**Instructions to follow:** Could you write out exactly, and only, the lines from the one containing "Open the Recovery chances filter" through the last line of the data, leaving out all pictures?

**Task data:**
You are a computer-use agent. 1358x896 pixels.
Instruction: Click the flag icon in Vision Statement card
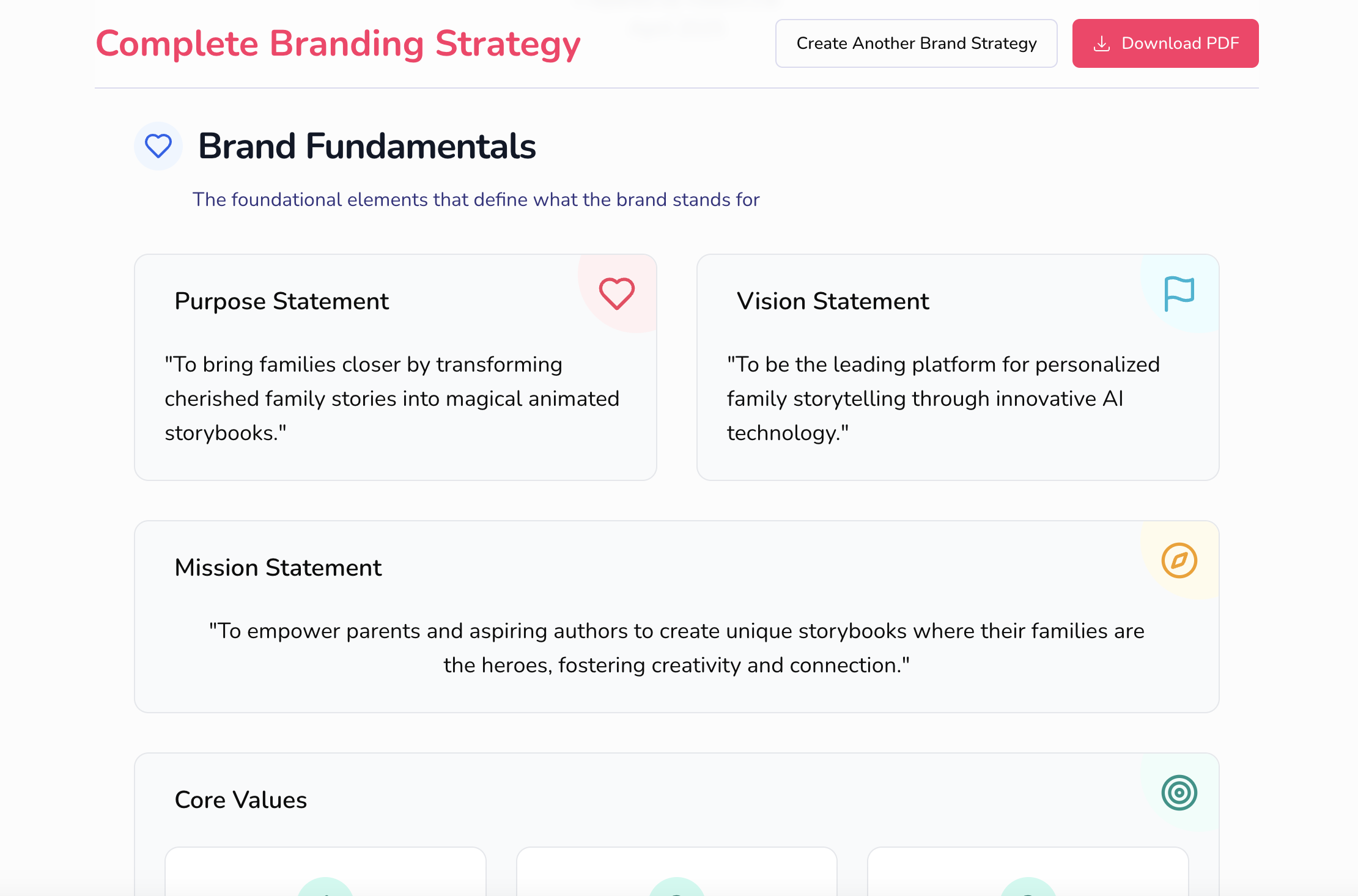point(1179,293)
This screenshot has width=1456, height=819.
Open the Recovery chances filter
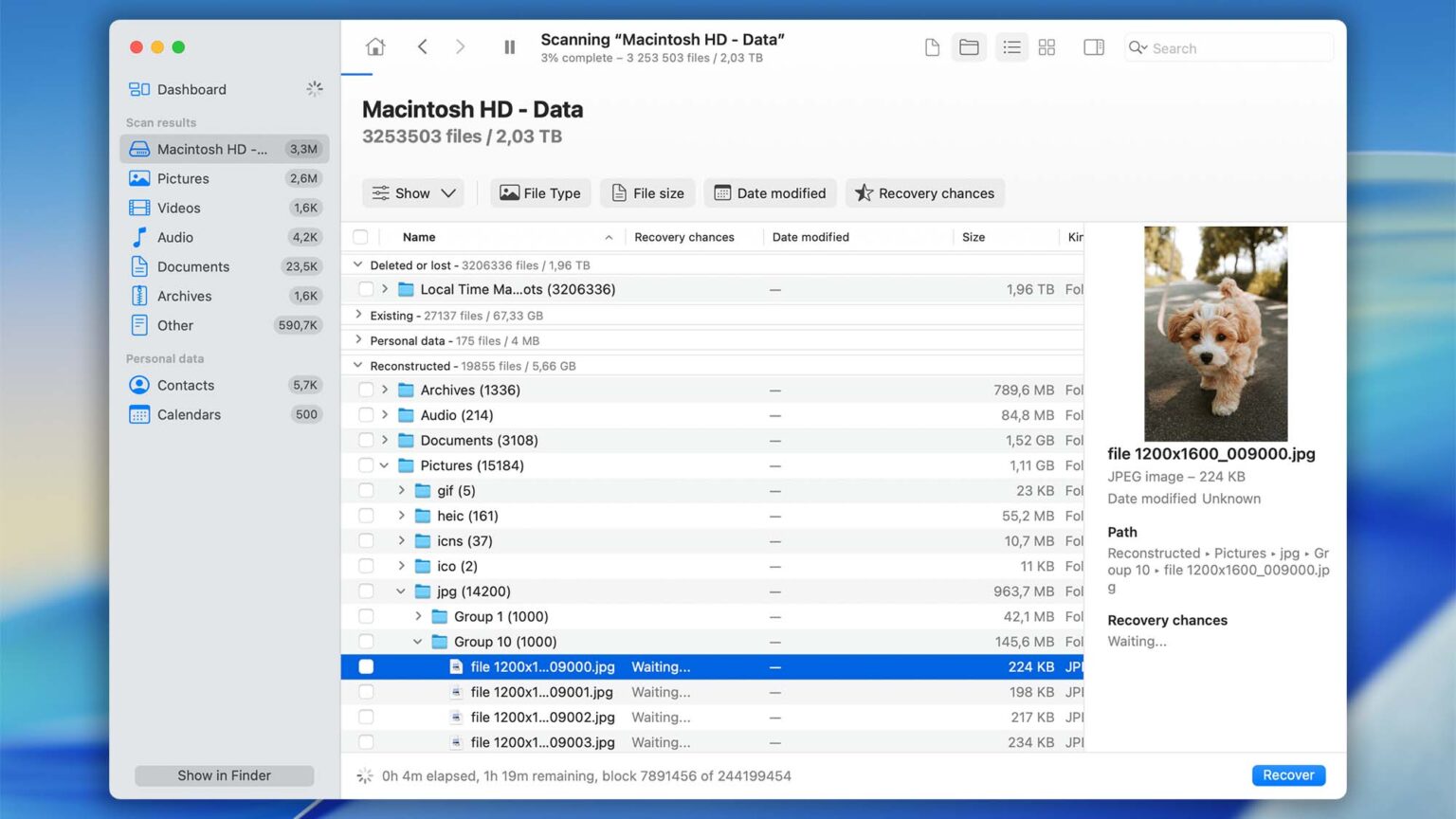tap(924, 192)
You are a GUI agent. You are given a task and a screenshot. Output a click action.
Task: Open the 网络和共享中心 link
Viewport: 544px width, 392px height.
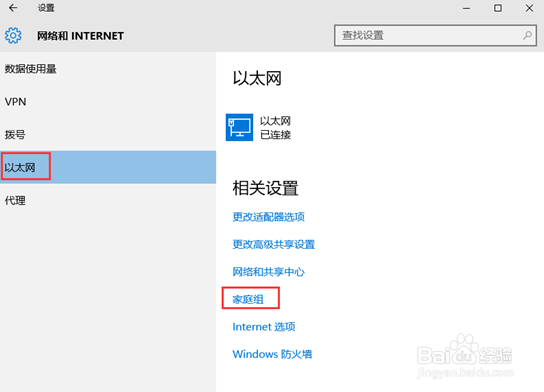(269, 272)
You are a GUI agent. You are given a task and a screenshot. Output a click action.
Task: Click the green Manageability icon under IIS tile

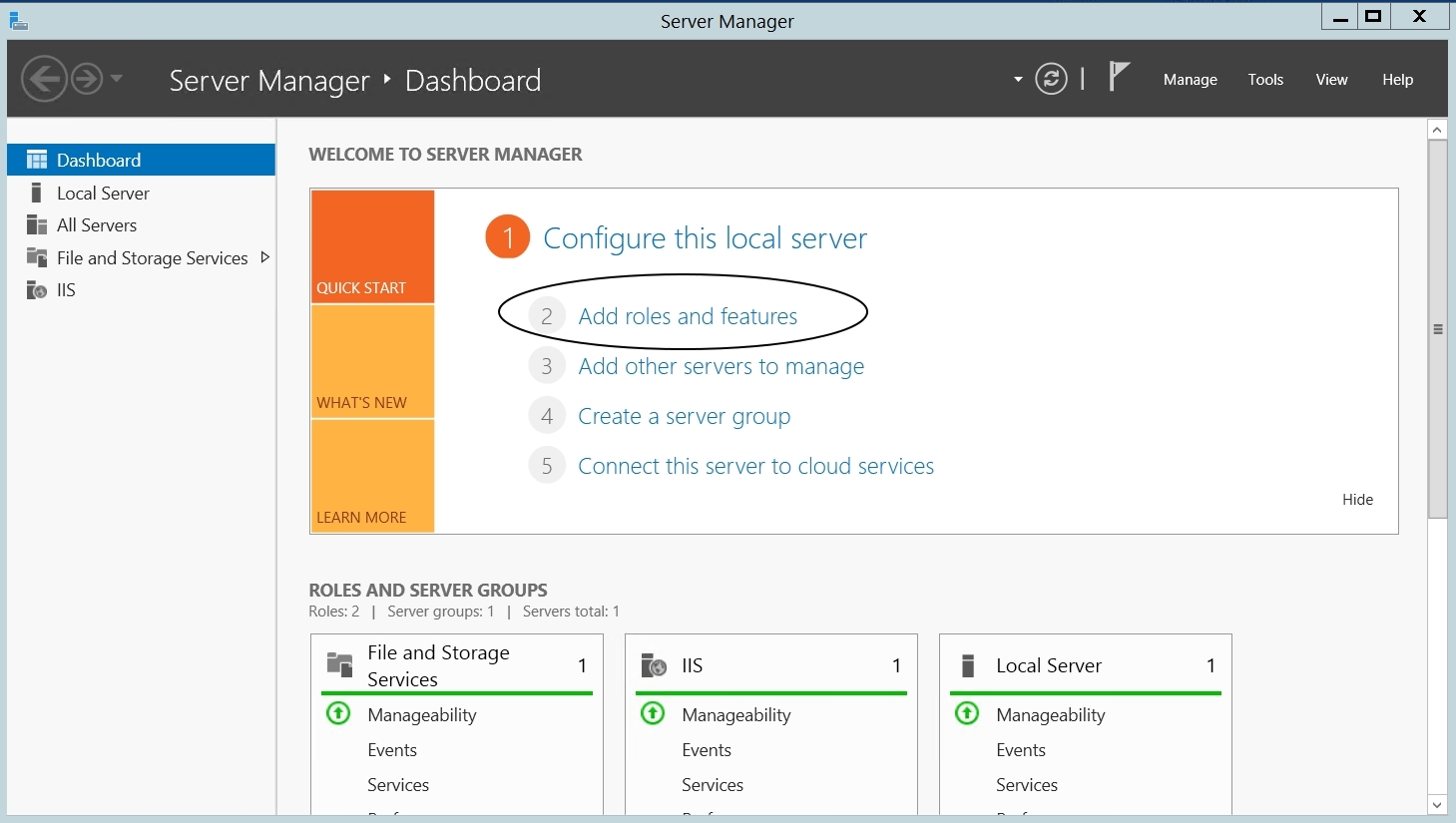pyautogui.click(x=653, y=713)
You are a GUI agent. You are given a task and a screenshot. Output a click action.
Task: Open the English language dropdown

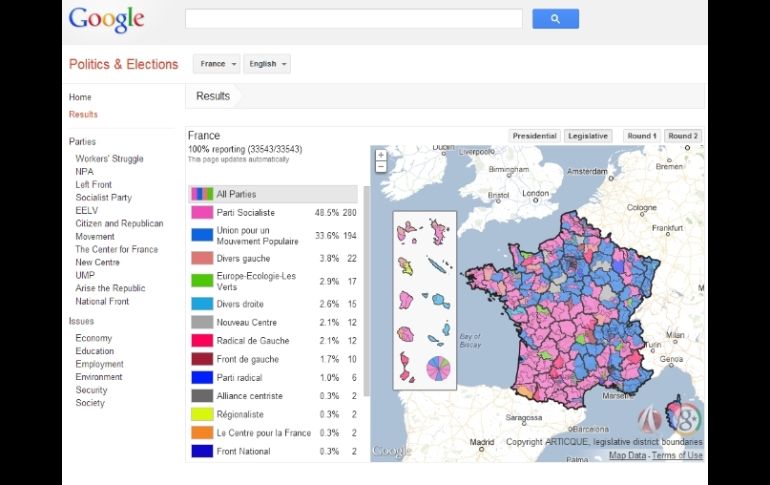pyautogui.click(x=267, y=64)
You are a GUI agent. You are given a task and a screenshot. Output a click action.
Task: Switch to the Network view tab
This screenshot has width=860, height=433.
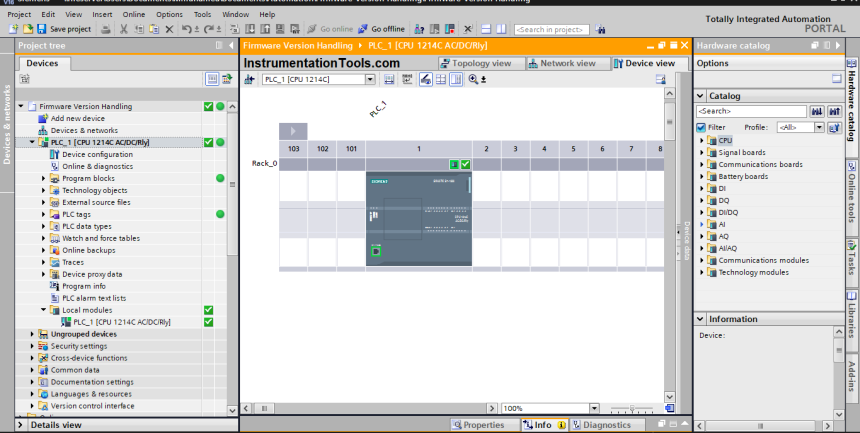(567, 63)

**Response:**
Open the Recovery chances filter
tap(924, 192)
You are a GUI agent. You are given a task and a screenshot. Output a click action.
Task: Open the 网络和共享中心 link
Viewport: 544px width, 392px height.
(269, 272)
You are a GUI agent. You are given a task and a screenshot. Output a click action.
Task: Click the green Manageability icon under IIS tile

pyautogui.click(x=653, y=713)
You are a GUI agent. You are given a task and a screenshot. Output a click action.
Task: Open the English language dropdown

pyautogui.click(x=267, y=64)
You are a GUI agent. You are given a task and a screenshot. Output a click action.
Task: Switch to the Network view tab
This screenshot has width=860, height=433.
(567, 63)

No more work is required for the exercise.